Revolta popular começou após furto de desodorantes que teria sido praticado pelo estrangeiro, que foi espancado brutalmente

Cyneida Correia, Especial para o Estado

24 Novembro 2018 | 00h39

BOA VISTA - A cidade de Pacaraima, que fica na fronteira de Roraima com a Venezuela, voltou a viver momentos de tensão na tarde desta quinta-feira 22. Armados com paus e pedras, moradores da cidade agrediram e quase lincharam um venezuelano, suspeito de furtar desodorantes de um mercado na principal rua comercial da cidade.

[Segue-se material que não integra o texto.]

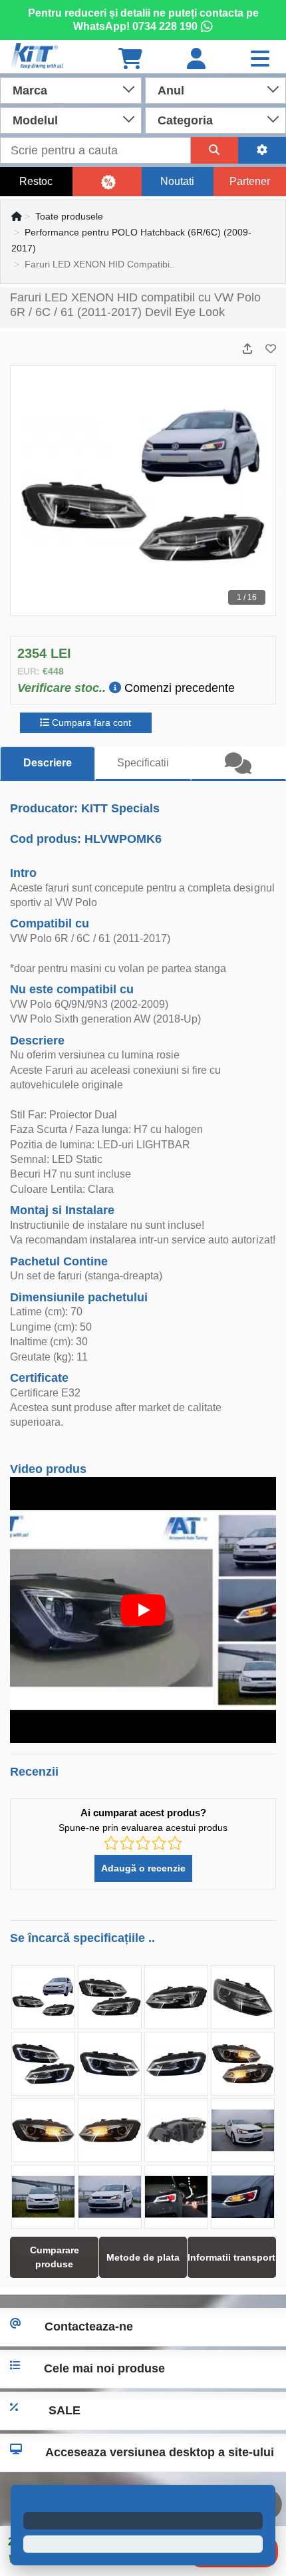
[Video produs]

O caso só não virou tragédia por conta da intervenção policial, que conseguiu evitar que o imigrante fosse assassinado pelos populares. A revolta começou após o suspeito entrar em um dos supermercados da cidade e ser reconhecido pelo dono como autor dos furtos que vinham ocorrendo no local e foram filmados pela câmera de segurança. 

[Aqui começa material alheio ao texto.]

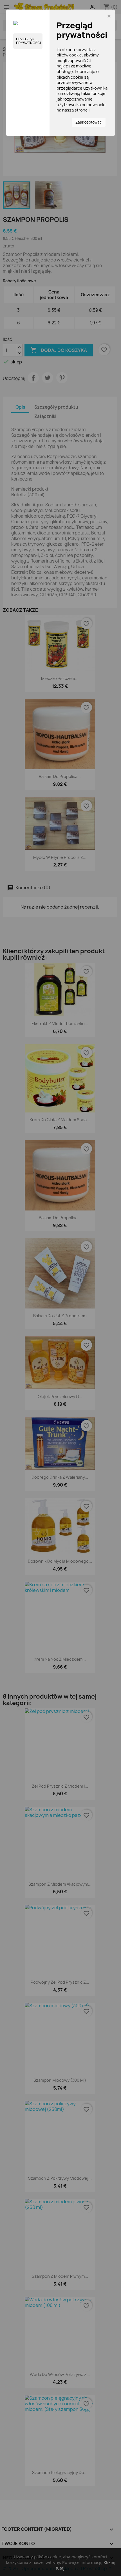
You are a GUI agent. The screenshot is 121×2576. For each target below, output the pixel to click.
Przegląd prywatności (28, 41)
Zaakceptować (88, 122)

No boletim de ocorrência registrado pela Polícia Militar, o venezuelano Jhon Lopes Palma, 40 anos, consta como infrator. “Prestamos socorro à vítima e tivemos que dispersar a multidão com bombas de gás por conta do número reduzido de policiais na viatura. Depois levamos o rapaz para o hospital e em seguida para a delegacia", disse  o major Josué, comandante da 1ª Companhia de Fronteira da Polícia Militar, localizada em Pacaraima

"Nós policiais tratamos venezuelanos igual brasileiro pois sabemos da situação deles. Quando é roubo de comida é até aceitável, porém quando se trata de roubo de perfume, é pilantragem. Tá difícil em Pacaraima, mas é nosso trabalho e temos que combater a situação. Pra você ver nas imagens a polícia chega e toma da população o meliante pra parar as agressões e conduz para o hospital e depois a delegacia”, explicou o oficial.

Segundo a delegada titular da Polícia Civil de Pacaraima, Simone do Carmo, o comerciante teria reconhecido o venezuelano no momento em que ele era agredido na rua. Em depoimento, o venezuelano não soube dizer o motivo de ter sido agredido e disse que foram várias pessoas desconhecidas. Quanto aos desodorantes que estavam com ele, afirmou que comprou para vender na rua.

"Não fiz nenhum procedimento por entender que por conta do lapso temporal não preenchia os requisitos legais. Interroguei e venezuelano que foi liberado logo em seguida pois segundo o médico, as lesões foram leves e ele não reconheceu quem o agrediu.”

A delegada informou que caso de agressões a estrangeiros não são comuns na fronteira, mas que tem ocorrido muitos desentendimentos entre eles e o número de furtos em residências cresceu após o aumento da migração. “Isto está sendo quase que uma constância. Desentendimento entre os venezuelanos que estão em situação de rua, além de alto índice de registros de furtos praticados durante o período noturno nas residências.”